Dominique Jamet, vice-président de Debout la France depuis 2012 mais également journaliste depuis… toujours tient chaque semaine sur le site de Debout la France une chronique où il commente très librement l'actualité politique
Dix-huit contre un. Dix-huit ogres coalisés, exécuteurs des basses œuvres de la trop fameuse « troïka », qui n’allaient faire qu’une bouchée de l’insupportable petit Poucet d’Athènes.
Après des semaines de « négociations », de tergiversations, de contorsions, de « rendez-vous de la dernière chance », de faux accords annoncés aussitôt dénoncés, de nuits blanches et de jours noirs, d’allers et retours qui finissaient dans une impasse, la cause était entendue, le jugement rendu, les clauses, le jour et l’heure d’expiration de l’ultimatum fixés.

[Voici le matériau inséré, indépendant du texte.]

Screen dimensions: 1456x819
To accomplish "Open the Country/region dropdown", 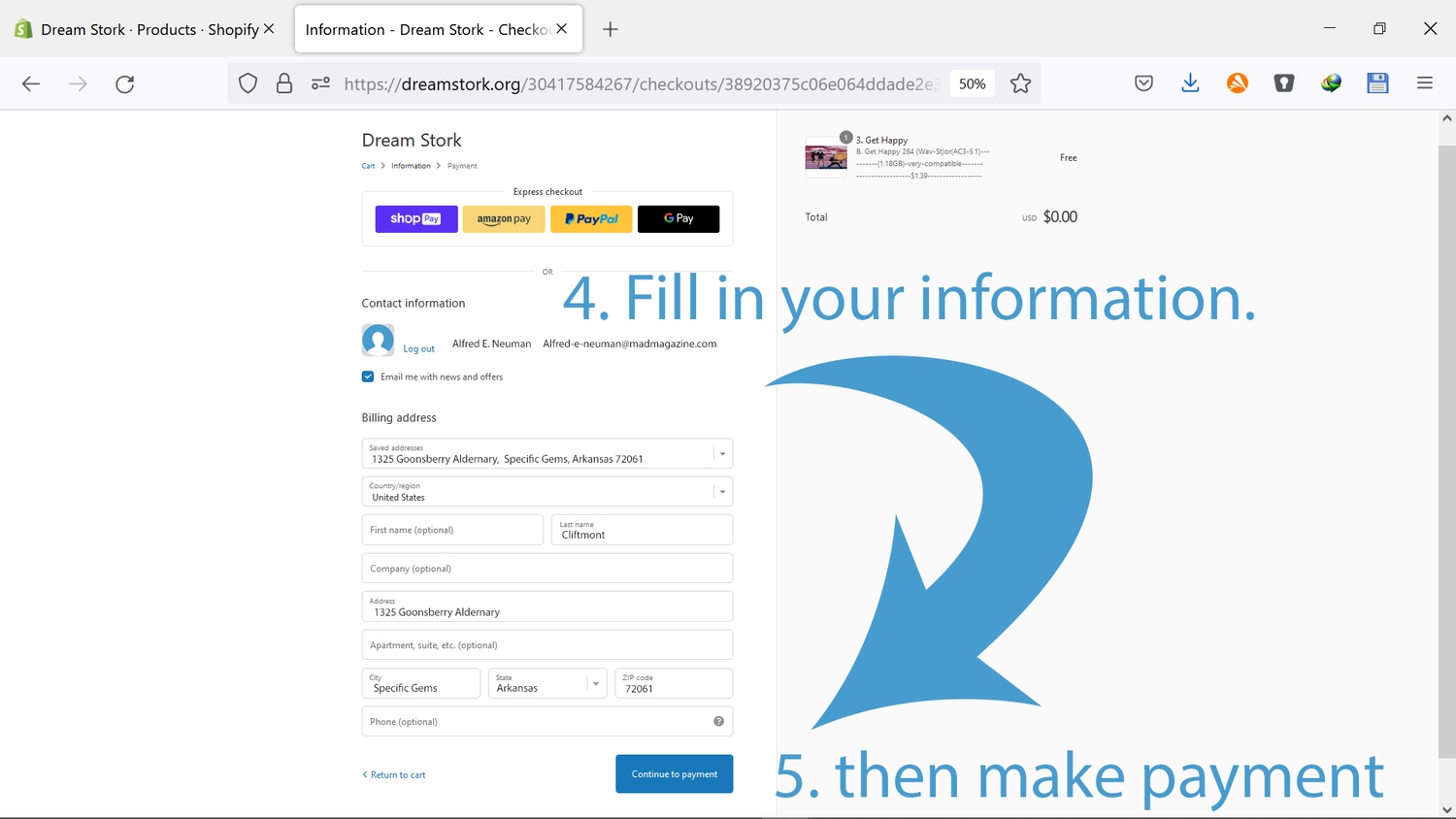I will pyautogui.click(x=722, y=492).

Pas question d’échelonner, de restructurer, d’alléger une dette abyssale sont nul n’ignore pourtant que le débiteur est définitivement hors d’été de l’honorer. Le maintien de la perfusion sans laquelle l’Etat grec ne peut payer ses fonctionnaires et faire face à ses échéances (il faut savoir qu’une large part des sommes qui lui permettent de subsister retourne immédiatement, grossie des intérêts, remplir les caisses de ses généreux prêteurs) était conditionnée à un nouveau tour de vis dont l’idée même est insupportable à un pays déjà ruiné, exsangue, à bout de souffle et de patience. C’était à prendre ou à laisser.
Soumis à une intolérable pression, écartelé entre une fidélité à des engagements qu’on le mettait dans l’impossibilité de tenir et un reniement qui serait synonyme de reniement et d’échec, que pouvait faire Alexis Tsipras ? Déjà les vautours tournoyaient autour de la future dépouille de Syriza. La Grèce qui avait cru pouvoir s’écarter des sentiers battus de l’orthodoxie telle qu’on la professe à Bruxelles, à Francfort et à Washington, allait rentrer piteusement dans le rang.

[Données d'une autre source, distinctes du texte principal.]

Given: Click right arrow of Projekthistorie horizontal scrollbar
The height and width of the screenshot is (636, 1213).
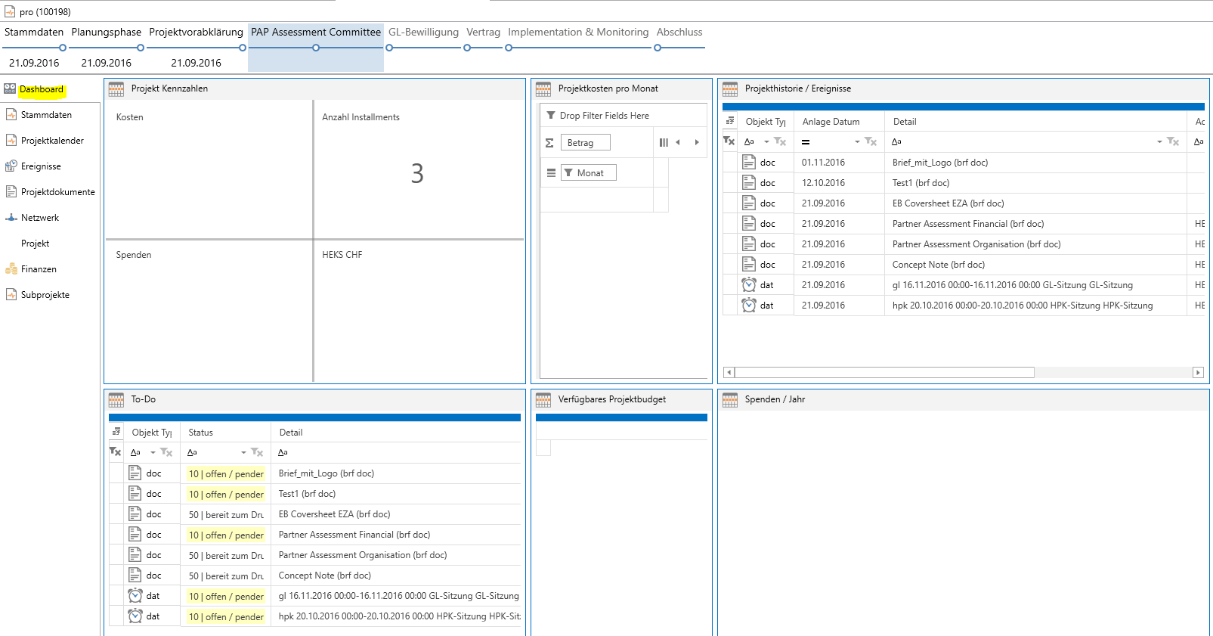Looking at the screenshot, I should click(1198, 373).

Le Premier ministre grec a tranché, mais pas de la manière qu’attendaient et qu’espéraient les ultra-libéraux. Il est sorti par le haut, subtilement et hardiment, de la nasse où on croyait l’avoir piégé. Refusant la soumission mais écartant la facilité, lourde de déconvenues, qui aurait consisté à profiter de la majorité dont il dispose au Parlement pour passer en force, Alexis Tsipras a estimé que, s’agissant d’une décision capitale, pour le présent et pour l’avenir de son peuple, il n’avait pas le droit de ne pas consulter celui-ci. C’est donc dès le 5 juillet, vu l’urgence, que les électeurs grecs auront à choisir entre le retour des équipes et de la politique qu’ils subissaient depuis quatre ans et qu’ils ont rejetées au début de l’année et la confirmation du mandat qu’ils ont confié à Syriza. Il y a des risques et des inconvénients des deux côtés, mais un seul des deux chemins est celui de la liberté.
Lequel des deux prendront-ils ? Donneront-ils à l’Europe une fois encore dans leur histoire une leçon de courage et de dignité ? En attendant, c’est une leçon de démocratie qui nous est proposée sur les lieux mêmes où elle est née il y a plus de deux mille ans.

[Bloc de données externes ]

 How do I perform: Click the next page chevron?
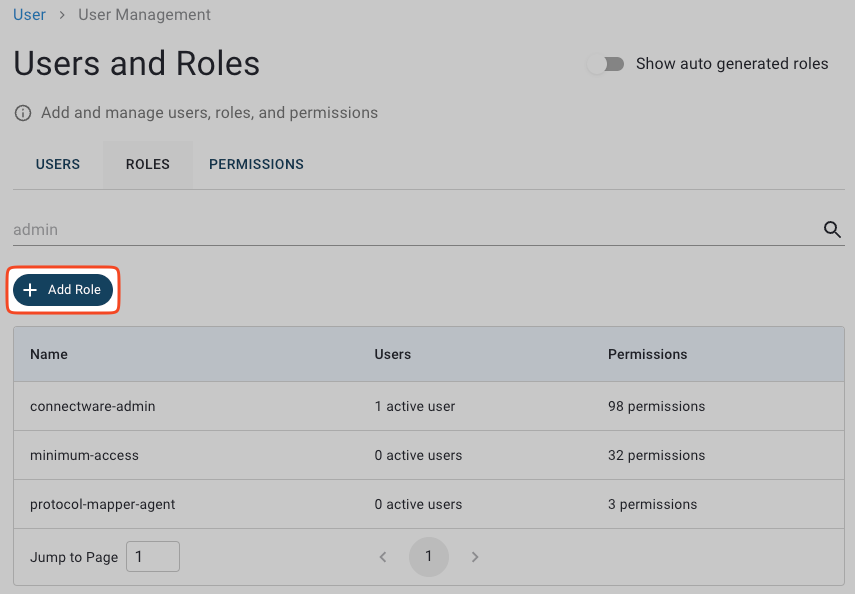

C’était évidemment plus que n’en pouvaient supporter les eurocrates qui nous ont mis en tutelle. Confrontés à une résistance qu’ils n’avaient pas anticipée et à une légitimité, plus forte que la leur, qu’ils ont pris l’habitude d’ignorer autant qu’il est en leur pouvoir, ils ne se sont pas contentés de pousser des cris d’orfraie et de jouer les oiseaux de mauvais augure en annonçant une catastrophe dont on peut se demander si elle sera pire que la situation actuelle. Certains, même, n’ont pas hésité à parler de coup de force. Et d’évoquer le putsch des colonels grecs !
Vue de Paris ou de Bruxelles, la démarche d’Alexis Tsipras est en effet incompréhensible, voire inconvenante. Demander au peuple son avis ? Etonnant. On n’a pas vu ça chez nous depuis dix ans. Annoncer que, quel que soit cet avis, on le prendra en compte ? Stupéfiant. Révoltant. En voilà des manières ! Toute ressemblance entre le comportement du Premier ministre grec et celui de nos présidents, actuel ou passés, serait purement fortuite et sans rapport aucun avec la réalité.